**EXERCISE DETAILS**
Please print out the entries below unchanged and skip the images.

::: RECORDS PROVIDED :::

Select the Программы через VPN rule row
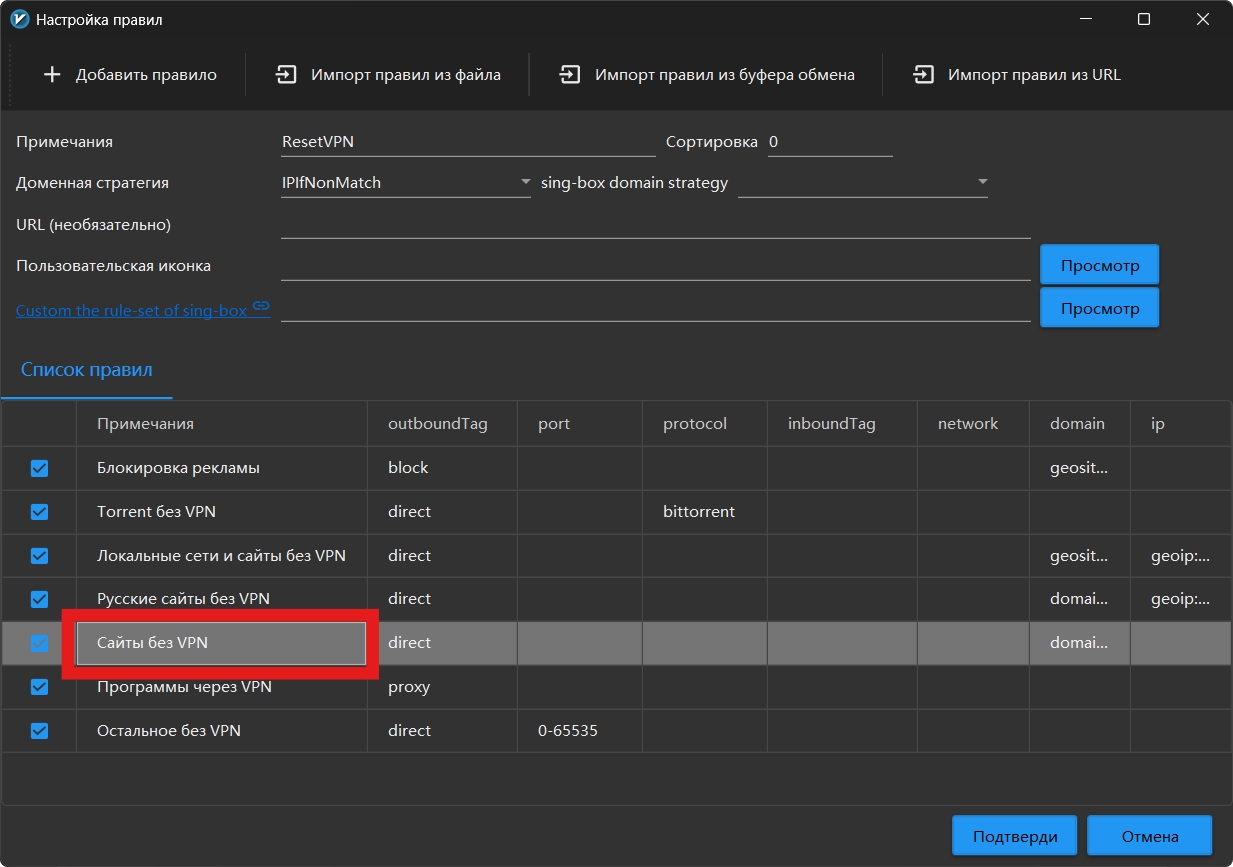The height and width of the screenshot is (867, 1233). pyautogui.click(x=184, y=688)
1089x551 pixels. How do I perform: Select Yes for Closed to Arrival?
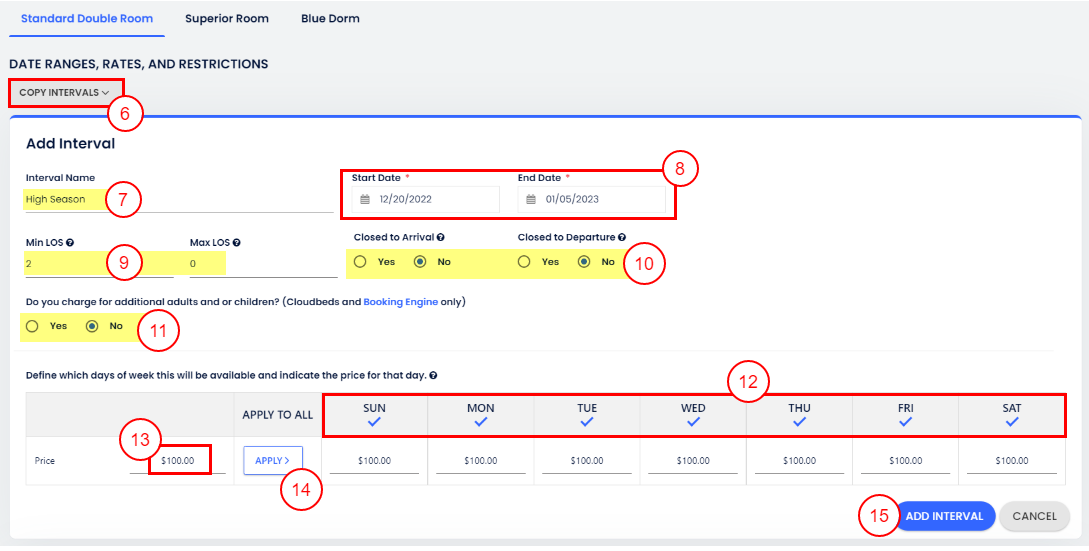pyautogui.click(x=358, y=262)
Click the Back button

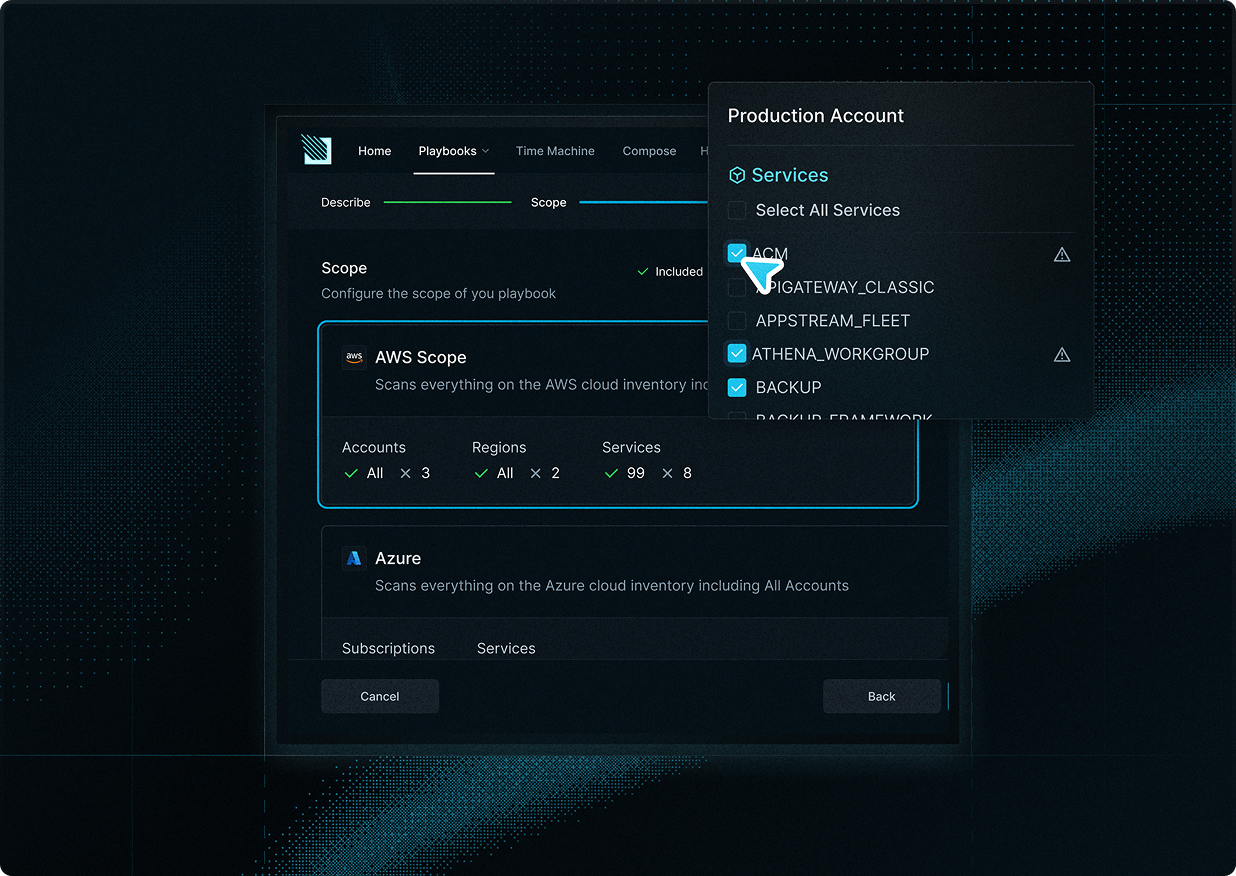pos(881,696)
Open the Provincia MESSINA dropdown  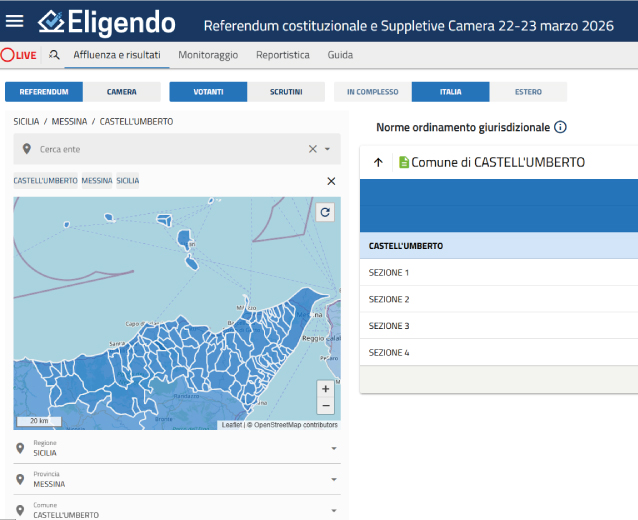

:::

**TASK OUTPUT**
Select the Программы через VPN rule row
The height and width of the screenshot is (867, 1233). pyautogui.click(x=184, y=688)
1089x551 pixels. How do I perform: Select Yes for Closed to Arrival?
pyautogui.click(x=358, y=262)
Click the Back button

pos(881,696)
Open the Provincia MESSINA dropdown  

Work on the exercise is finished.